Vous avez une formation de graphiste. Quel a été votre parcours d'artiste dans les années 70 puis 80?
Ce fut une période très riche, contrastée d’expérimentation de plusieurs pistes, certaines contradictoires. Il y avait une vie de groupe, où l’expression corporelle, plastique avait beaucoup d’importance : tout un chacun était capable de créer pensait-on, d’où une certaine dilution de la création dans l’expression.

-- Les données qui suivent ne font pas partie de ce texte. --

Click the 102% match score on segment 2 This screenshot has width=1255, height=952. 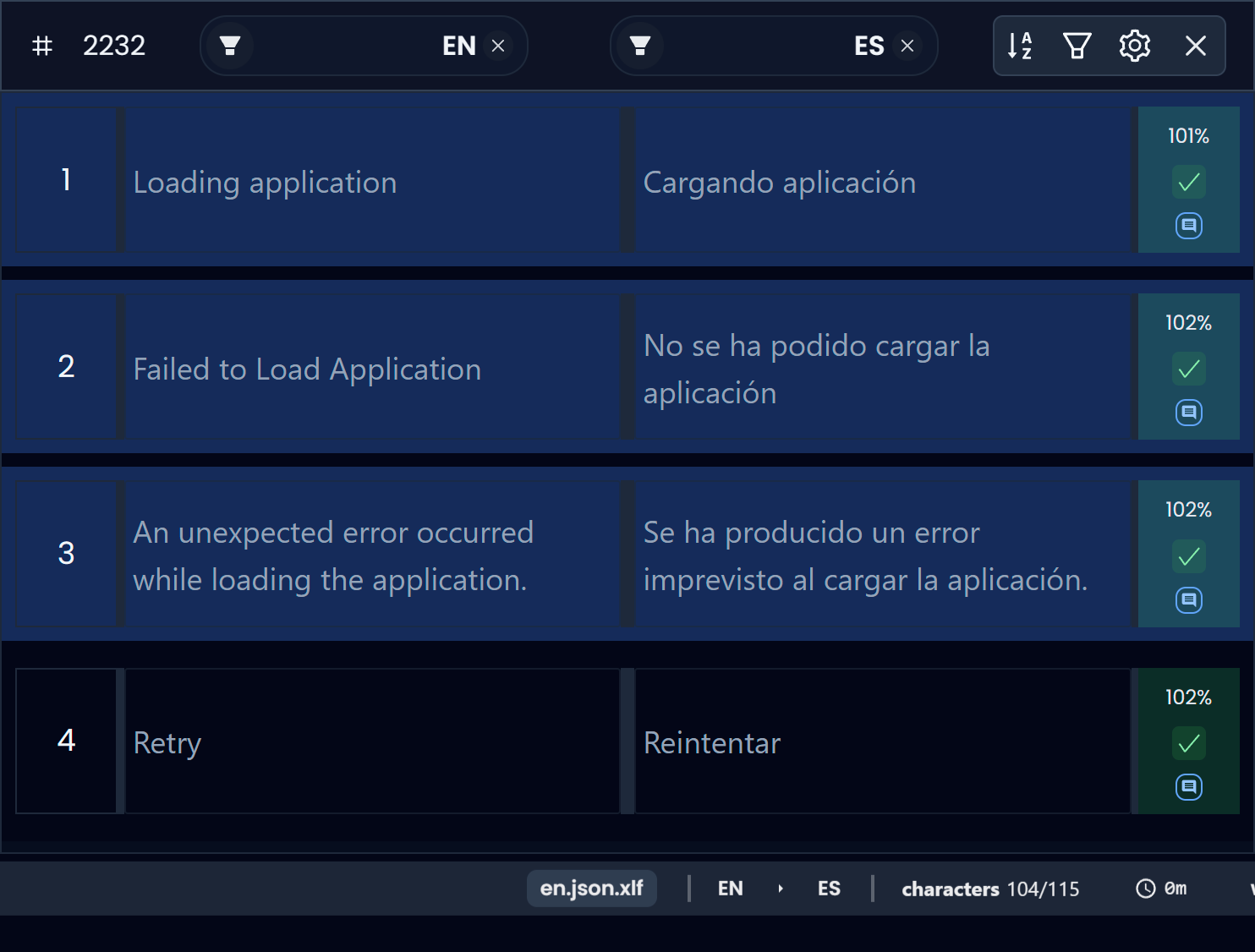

Pendant cette période, j’ai réalisé de nombreux reportages sur les artistes les plus en vue de l’époque ou qui-selon moi- allaient le devenir: Soulages, Support-Surface, les Malassis, Boltanski, Messager, et tant d’autres. Plus de soixante et dix. A cette époque des débats entre artistes, souvent animés, étaient fréquents. Les écoles d’art étaient en effervescence, tout savoir-faire était jugé académique. Toute production jugée apolitique était déclarée réactionnaire. Dans ce contexte très agité et très fécond, il y avait des clans, des tribus, qui s’excommuniaient mutuellement. Je suivais tout cela à la manière d’un reporter. Mais je ne trouvais aucune place où situer ma production. Je pratiquais la peinture et le dessin, mais aussi la photographie et les mixages technologiques (photo-sérigraphie, projections d’images et performances avec des danseurs). Dans ces années, mon savoir faire de graphiste se manifestait aussi bien dans une peinture gestuelle que dans une production influencée par Support-Surface, ou dans mes premières recherches numériques. On me reprochait un éclectisme qui empêchait que l’on m’identifie rapidement… En 1981, à Castres, j’avais participé à une exposition où des artistes parisiens étaient les invités d’honneur. J’avais installé avec l’ami informaticien avec qui je collaborais, des images réalisées sur table traçante, avec reports en photo-sérigraphie… Mais les organisateurs et les autres artistes, ont considéré que ce n’était pas de l’art puisque nous avions utilisé des ordinateurs, et on nous a fait déplacer notre installation jusque dans le couloir conduisant aux toilettes. J’observe qu’aujourd’hui ces pratiques font les beaux jours de bien des Centres d’Art, mais trop tard pour moi, car je suis de moins en moins « un jeune artiste ».
Vous avez abouti un très gros travail autour et à partir de l'œuvre de Kafka. Ceci était-il un prétexte pour peindre et concevoir des images nouvelles? Qu'avez-vous appris de cette écriture pour votre projet plastique?
Le premier écrivain auquel j’ai été confronté, dans mon travail, c’est Victor Hugo, à la demande du Salon de Montrouge, qui avait invité une dizaine d’artistes à exposer sur ce thème. Sans que je l’ai cherché, d’autres rencontres se sont succédées : Da Ponte, Zofia Rachtaler, Kafka, Patrizia Runfola, Demosthène Davvetas, Cervantès, Diderot, Gérard de Nerval, Karel Capek, Gérard-Georges Lemaire et Casanova. C’est grâce à Gérard-Georges Lemaire, qui m’a invité à participer à des expositions qu’il organisait, que j’ai travaillé à partir des textes de plusieurs de ces écrivains (Kafka, Patrizia Runfola, Diderot, Nerval, Capek, Casanova). Pour une exposition autour de l’œuvre de Kafka, c’est un film qu’il m’a tout d’abord demandé, en me proposant de prendre pour thème « Description d’un Combat ».